▶ **Task instructions**
Go over the records and copy every line with the string "computer".

▶ **Input**

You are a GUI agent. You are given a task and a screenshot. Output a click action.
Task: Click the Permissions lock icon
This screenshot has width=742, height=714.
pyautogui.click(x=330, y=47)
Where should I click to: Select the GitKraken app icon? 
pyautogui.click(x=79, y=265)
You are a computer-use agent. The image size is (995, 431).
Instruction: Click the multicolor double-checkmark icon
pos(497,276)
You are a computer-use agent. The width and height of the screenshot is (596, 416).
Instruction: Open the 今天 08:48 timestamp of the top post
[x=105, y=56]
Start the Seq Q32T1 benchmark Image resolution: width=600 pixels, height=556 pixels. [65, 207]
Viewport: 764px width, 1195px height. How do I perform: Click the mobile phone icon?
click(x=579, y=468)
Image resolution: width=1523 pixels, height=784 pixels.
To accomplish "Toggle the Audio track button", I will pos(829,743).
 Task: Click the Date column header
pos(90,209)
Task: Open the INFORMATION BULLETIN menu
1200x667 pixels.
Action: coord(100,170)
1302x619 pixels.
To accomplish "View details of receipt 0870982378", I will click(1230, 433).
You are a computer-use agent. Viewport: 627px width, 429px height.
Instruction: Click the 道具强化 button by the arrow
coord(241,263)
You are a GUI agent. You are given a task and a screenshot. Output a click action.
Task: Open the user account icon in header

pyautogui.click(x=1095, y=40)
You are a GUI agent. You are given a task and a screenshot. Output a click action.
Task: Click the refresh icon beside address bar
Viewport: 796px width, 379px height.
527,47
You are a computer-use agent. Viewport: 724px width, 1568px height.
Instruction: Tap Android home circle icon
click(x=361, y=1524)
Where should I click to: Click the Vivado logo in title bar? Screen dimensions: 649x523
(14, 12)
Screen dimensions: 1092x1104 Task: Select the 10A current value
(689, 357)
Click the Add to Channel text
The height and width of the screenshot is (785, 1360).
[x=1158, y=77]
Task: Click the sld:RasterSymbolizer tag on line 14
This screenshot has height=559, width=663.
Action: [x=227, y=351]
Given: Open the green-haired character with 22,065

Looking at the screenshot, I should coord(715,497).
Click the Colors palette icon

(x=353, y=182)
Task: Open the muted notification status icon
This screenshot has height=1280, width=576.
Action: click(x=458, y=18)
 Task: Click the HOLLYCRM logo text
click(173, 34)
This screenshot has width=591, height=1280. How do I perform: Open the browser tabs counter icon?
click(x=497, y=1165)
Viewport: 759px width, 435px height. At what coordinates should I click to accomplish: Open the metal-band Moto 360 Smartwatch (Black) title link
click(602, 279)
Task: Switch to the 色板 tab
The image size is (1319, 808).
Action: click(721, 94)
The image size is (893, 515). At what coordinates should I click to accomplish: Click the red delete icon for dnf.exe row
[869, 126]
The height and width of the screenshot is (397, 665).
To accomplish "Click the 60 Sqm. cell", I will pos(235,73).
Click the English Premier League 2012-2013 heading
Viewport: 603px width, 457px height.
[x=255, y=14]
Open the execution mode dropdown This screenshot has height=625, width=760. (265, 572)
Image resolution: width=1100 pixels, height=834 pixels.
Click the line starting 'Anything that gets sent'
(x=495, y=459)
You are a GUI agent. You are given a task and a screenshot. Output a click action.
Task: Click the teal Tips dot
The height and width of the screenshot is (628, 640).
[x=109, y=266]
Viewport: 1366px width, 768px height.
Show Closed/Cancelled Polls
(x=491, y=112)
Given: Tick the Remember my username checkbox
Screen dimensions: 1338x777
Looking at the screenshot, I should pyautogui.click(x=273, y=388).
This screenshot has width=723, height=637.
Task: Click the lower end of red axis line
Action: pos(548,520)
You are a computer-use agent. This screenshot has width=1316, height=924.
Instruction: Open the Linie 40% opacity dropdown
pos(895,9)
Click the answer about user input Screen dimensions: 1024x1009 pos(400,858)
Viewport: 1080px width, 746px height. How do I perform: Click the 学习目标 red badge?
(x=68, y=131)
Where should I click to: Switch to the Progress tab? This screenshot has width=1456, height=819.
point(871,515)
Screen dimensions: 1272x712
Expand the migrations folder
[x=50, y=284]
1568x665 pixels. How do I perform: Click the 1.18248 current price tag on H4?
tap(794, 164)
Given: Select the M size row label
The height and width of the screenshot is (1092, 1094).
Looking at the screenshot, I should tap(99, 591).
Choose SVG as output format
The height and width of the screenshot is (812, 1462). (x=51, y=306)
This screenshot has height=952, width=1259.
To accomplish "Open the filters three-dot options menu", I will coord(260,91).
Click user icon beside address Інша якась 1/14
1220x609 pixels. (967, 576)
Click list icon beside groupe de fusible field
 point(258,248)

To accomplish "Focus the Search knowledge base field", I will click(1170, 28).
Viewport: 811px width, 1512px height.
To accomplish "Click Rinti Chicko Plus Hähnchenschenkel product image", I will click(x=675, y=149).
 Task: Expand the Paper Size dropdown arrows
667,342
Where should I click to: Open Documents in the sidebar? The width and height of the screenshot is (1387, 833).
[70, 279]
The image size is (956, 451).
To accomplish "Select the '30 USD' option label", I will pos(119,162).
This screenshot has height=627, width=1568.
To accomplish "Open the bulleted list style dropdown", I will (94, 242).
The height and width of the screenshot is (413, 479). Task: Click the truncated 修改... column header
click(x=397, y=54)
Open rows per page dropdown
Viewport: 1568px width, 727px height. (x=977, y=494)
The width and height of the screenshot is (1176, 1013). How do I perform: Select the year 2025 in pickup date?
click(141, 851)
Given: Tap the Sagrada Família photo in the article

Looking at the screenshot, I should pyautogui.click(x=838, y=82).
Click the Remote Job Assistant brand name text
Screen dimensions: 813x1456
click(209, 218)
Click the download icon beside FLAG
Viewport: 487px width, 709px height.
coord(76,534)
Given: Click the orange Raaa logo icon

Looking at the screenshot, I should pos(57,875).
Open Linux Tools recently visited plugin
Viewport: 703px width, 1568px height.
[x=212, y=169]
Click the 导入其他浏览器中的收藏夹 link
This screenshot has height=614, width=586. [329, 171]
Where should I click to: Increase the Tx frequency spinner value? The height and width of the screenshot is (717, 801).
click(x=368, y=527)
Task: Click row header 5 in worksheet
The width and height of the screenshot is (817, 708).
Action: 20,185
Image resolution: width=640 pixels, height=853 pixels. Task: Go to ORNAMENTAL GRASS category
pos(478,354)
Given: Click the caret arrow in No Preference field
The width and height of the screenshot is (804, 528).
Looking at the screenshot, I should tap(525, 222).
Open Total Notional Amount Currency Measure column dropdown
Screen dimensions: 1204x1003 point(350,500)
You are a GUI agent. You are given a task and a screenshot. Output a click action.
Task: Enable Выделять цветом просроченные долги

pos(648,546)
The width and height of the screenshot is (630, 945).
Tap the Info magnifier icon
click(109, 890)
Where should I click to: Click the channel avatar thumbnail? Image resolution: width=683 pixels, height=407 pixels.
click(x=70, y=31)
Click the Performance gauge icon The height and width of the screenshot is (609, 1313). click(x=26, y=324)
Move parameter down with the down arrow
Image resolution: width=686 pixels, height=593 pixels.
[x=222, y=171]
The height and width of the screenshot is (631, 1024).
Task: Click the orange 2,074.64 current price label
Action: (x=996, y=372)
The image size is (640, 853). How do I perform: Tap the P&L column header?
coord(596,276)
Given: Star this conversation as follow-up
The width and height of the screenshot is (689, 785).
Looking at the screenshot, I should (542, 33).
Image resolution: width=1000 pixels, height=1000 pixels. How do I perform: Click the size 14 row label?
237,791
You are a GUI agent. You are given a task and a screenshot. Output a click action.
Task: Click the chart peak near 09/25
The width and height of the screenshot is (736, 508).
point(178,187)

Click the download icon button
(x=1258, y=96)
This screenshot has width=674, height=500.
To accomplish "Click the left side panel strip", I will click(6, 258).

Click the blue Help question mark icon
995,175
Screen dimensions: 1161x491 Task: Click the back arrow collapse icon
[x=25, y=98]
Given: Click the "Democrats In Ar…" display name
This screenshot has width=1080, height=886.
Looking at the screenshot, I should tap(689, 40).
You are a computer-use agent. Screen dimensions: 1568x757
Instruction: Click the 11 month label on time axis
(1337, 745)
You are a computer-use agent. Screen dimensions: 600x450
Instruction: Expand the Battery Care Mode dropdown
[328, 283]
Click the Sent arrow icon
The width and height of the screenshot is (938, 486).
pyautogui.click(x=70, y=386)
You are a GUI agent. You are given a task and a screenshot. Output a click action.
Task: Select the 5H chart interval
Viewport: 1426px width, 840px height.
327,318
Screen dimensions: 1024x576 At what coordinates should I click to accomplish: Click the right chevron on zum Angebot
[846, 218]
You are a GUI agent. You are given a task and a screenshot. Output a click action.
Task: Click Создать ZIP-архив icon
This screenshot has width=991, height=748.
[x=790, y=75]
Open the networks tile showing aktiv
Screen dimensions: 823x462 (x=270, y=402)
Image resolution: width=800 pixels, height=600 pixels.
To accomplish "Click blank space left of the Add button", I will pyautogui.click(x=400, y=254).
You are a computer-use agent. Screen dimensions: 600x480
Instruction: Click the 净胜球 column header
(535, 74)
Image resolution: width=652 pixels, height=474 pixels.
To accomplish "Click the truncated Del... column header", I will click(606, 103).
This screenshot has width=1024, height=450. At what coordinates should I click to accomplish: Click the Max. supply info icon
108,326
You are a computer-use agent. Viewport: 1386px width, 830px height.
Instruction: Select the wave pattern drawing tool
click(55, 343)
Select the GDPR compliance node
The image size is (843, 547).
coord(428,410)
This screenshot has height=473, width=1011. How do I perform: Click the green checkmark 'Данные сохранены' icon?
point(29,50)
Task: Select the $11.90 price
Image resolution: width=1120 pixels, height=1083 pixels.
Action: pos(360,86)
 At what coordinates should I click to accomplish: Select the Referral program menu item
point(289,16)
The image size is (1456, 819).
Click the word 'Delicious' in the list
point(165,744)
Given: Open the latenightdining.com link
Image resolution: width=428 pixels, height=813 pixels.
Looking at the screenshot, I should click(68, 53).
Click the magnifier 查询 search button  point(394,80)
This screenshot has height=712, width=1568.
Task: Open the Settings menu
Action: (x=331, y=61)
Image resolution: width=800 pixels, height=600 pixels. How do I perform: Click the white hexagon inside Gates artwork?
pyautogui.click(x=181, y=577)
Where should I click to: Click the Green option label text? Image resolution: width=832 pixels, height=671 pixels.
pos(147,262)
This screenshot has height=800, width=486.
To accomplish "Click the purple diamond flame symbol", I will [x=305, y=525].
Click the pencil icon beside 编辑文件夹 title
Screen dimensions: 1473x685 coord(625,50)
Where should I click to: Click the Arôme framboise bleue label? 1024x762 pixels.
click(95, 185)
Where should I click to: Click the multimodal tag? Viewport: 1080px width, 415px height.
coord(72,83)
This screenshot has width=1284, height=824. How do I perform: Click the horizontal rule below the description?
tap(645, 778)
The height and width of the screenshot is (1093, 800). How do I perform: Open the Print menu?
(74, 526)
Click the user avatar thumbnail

▶ **Solution to this exercise**
You are a computer-use agent. The image size is (995, 431).
You are a computer-use agent. The width and height of the screenshot is (596, 416).
You are a computer-use agent. Viewport: 627px width, 429px height.
You are a computer-use agent. Viewport: 724px width, 1568px height.
You are a computer-use agent. This screenshot has width=1316, height=924.
You are a computer-use agent. Screen dimensions: 1568x757
You are a computer-use agent. Screen dimensions: 600x450
You are a computer-use agent. Screen dimensions: 600x480
You are a computer-use agent. Viewport: 1386px width, 830px height.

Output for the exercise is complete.